Ground reports spoke of the lower classes in several villages being denied financial assistance under the Pradhan Mantri Awas Yojana to build pucca houses because they could not afford to pay the bribe the local officials demanded. Such villages included Jayapur, one of the four villages in Varanasi district adopted by Prime Minister Narendra Modi as the MP of the constituency. In villages declared ODF (open defecation free) several poorer people still had no toilets. In other villages the toilets constructed had turned dysfunctional.

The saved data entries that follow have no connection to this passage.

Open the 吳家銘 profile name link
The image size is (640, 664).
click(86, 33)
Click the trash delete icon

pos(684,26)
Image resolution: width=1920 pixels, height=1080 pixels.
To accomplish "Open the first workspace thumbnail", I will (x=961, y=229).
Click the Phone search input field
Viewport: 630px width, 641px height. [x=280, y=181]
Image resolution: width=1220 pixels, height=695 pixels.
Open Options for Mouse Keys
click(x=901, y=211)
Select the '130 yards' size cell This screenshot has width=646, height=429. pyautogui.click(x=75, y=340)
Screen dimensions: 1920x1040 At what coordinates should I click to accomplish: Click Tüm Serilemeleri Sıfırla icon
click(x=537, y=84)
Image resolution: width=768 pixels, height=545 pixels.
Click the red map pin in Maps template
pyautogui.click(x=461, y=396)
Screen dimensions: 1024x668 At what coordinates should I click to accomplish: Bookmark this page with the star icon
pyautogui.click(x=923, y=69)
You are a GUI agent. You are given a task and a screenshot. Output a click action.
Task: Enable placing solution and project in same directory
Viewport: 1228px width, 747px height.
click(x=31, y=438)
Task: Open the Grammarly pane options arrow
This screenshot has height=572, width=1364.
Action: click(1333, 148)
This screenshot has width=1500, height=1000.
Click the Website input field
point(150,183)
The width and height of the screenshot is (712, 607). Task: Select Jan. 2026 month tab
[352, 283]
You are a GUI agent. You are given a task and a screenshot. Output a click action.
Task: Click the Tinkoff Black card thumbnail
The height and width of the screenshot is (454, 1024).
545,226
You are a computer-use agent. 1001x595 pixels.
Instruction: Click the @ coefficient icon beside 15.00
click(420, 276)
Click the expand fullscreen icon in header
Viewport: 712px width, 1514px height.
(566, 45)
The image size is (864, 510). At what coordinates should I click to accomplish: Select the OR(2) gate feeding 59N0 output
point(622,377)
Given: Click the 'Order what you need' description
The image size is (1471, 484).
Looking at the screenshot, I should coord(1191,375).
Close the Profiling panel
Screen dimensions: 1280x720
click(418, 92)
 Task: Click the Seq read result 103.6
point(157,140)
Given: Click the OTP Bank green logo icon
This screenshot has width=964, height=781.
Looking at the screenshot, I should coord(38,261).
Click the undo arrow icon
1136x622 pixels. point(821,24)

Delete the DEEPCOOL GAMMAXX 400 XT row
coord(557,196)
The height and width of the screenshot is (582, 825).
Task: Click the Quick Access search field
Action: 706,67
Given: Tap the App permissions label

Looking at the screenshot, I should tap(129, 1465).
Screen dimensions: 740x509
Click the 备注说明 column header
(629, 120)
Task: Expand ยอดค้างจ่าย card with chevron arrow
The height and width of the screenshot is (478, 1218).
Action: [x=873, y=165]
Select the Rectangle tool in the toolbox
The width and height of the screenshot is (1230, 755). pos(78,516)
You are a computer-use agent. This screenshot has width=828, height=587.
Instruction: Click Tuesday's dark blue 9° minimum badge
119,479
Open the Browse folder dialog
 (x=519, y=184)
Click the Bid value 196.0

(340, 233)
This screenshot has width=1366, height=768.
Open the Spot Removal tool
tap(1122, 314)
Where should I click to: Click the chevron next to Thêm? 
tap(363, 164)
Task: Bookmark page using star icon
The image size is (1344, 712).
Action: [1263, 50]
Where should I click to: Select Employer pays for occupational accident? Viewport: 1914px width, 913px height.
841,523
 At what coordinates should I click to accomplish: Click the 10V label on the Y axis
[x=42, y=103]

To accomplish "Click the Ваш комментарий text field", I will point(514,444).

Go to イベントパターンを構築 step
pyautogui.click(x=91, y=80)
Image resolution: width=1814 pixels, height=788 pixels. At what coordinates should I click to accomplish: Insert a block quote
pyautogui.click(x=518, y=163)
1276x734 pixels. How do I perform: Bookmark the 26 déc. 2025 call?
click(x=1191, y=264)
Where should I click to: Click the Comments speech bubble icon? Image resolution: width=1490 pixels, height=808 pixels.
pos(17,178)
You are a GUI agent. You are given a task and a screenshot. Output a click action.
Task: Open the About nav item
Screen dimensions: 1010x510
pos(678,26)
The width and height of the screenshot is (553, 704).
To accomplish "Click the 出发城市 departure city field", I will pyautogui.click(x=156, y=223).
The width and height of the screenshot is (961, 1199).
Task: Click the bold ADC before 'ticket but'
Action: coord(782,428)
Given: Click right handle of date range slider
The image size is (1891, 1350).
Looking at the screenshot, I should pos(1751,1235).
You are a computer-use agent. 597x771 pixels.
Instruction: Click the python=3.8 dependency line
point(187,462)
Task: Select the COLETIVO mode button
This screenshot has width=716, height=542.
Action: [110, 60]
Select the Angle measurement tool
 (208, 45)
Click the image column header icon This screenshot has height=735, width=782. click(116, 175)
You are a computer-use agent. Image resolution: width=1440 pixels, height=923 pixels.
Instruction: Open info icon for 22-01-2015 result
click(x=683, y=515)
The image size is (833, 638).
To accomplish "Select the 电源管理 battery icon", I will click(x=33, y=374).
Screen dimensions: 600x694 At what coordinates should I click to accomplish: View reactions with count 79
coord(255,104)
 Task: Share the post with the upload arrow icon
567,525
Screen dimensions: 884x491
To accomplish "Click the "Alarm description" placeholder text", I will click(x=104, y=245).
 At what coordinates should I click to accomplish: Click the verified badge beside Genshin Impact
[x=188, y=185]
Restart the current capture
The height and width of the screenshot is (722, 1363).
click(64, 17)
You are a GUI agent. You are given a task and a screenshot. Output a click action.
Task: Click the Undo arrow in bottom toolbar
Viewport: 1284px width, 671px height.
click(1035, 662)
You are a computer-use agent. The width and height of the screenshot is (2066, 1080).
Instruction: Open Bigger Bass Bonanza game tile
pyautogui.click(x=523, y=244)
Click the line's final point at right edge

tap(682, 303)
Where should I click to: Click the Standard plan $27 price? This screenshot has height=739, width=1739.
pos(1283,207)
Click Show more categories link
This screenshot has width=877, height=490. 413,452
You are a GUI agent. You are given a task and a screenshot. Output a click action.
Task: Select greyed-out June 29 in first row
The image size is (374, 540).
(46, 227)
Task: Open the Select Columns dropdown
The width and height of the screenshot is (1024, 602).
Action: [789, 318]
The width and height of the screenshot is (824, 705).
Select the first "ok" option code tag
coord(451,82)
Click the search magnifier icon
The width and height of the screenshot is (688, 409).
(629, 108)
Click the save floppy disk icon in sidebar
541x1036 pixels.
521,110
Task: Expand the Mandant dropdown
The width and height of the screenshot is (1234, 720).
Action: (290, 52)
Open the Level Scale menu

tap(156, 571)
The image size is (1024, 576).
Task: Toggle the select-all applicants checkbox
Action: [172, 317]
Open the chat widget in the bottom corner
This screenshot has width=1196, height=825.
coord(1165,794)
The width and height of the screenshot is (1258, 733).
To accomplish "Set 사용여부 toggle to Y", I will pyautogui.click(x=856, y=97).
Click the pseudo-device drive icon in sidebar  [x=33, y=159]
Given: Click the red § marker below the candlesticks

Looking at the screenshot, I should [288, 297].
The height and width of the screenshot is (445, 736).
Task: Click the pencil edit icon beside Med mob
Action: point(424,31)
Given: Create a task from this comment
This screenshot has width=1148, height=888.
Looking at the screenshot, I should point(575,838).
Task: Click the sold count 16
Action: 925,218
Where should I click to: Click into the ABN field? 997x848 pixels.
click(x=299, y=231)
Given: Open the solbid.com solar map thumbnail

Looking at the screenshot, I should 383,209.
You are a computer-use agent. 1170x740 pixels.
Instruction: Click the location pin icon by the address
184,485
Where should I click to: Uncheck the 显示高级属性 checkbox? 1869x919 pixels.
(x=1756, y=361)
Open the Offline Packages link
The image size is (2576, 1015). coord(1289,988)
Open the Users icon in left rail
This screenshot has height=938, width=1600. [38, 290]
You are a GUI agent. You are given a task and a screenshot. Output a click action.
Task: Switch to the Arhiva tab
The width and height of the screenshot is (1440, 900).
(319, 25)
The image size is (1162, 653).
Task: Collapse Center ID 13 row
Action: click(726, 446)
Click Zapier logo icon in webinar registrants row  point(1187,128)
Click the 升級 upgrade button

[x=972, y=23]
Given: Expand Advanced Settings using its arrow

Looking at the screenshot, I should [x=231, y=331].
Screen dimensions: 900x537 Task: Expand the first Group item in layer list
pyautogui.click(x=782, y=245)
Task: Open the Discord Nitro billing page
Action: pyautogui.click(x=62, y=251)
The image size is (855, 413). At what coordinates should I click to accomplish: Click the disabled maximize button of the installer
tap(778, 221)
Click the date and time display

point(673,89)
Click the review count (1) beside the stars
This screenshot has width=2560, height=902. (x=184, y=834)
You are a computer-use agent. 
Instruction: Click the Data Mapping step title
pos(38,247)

Yogi claimed he had made women’s life secure, but in the villages girls from poorer classes going out to work in the fields or tend the cattle still faced serious risks of being molested, raped and killed. In 2020, there were 9,864 cases of assaults on women with intent to outrage their modesty in the state, according to NCRB data. The total number of crimes against women in the state were 59,445 in 2018; 59853 in 2019 and 49,385 in 2020, the highest among all states.

In every case of injustice against the lower classes the perpetrators of the injustice happened to be from the better-off classes. The pradhans (panchayat heads) who demanded 20% cut from the financial assistance under the PM Awas Yojana, the men who molested and raped girls in villages and the policemen who acted on the side of the perpetrators were all from the better-off classes. The poorer classes of UP had always seen themselves as chhote log (small people) oppressed and exploited by bade log (big people). That did not change under the Yogi rule. That is why there is disappointment among the lower classes with the BJP.

What has added to their disappointment is the opposition of the BJP to a socio-economic caste Census. The poorer communities among the backward classes have come to the conclusion that unless a caste census is done, the benefits of public sector jobs and college admissions would never be distributed equitably. The Yogi government has even refused to implement the recommendation of its own Social Justice Committee for the division of 27% reservations for OBCs into three categories of backward class (7%), more backward class (11%) and most backward class (9%).

The discontent among the lower castes has busted the illusion of the BJP that it can bind all castes securely with the Hindutva glue. The lower castes want security, dignity and upward mobility and are not going to give up those concerns for the sake of Hindu unity. Hindu unity to them has proven to be a chimera which only perpetuates deep social and economic divisions.

Today Hindutva lies buried in the ruins of the social coalition the BJP built. The big lesson for the party is: It has to address the fundamental issues of social inequality, social injustice, economic oppression and administrative discrimination and corruption the chhote log face in their life before it can hope to bind all castes with the Hindu glue. But as the bade log make up the core constituency of the BJP, it could be the last thing the party might ever be tempted to do. And that is sure to leave the party in a state of perpetual dilemma. We will see how it resolves the dilemma in the coming years.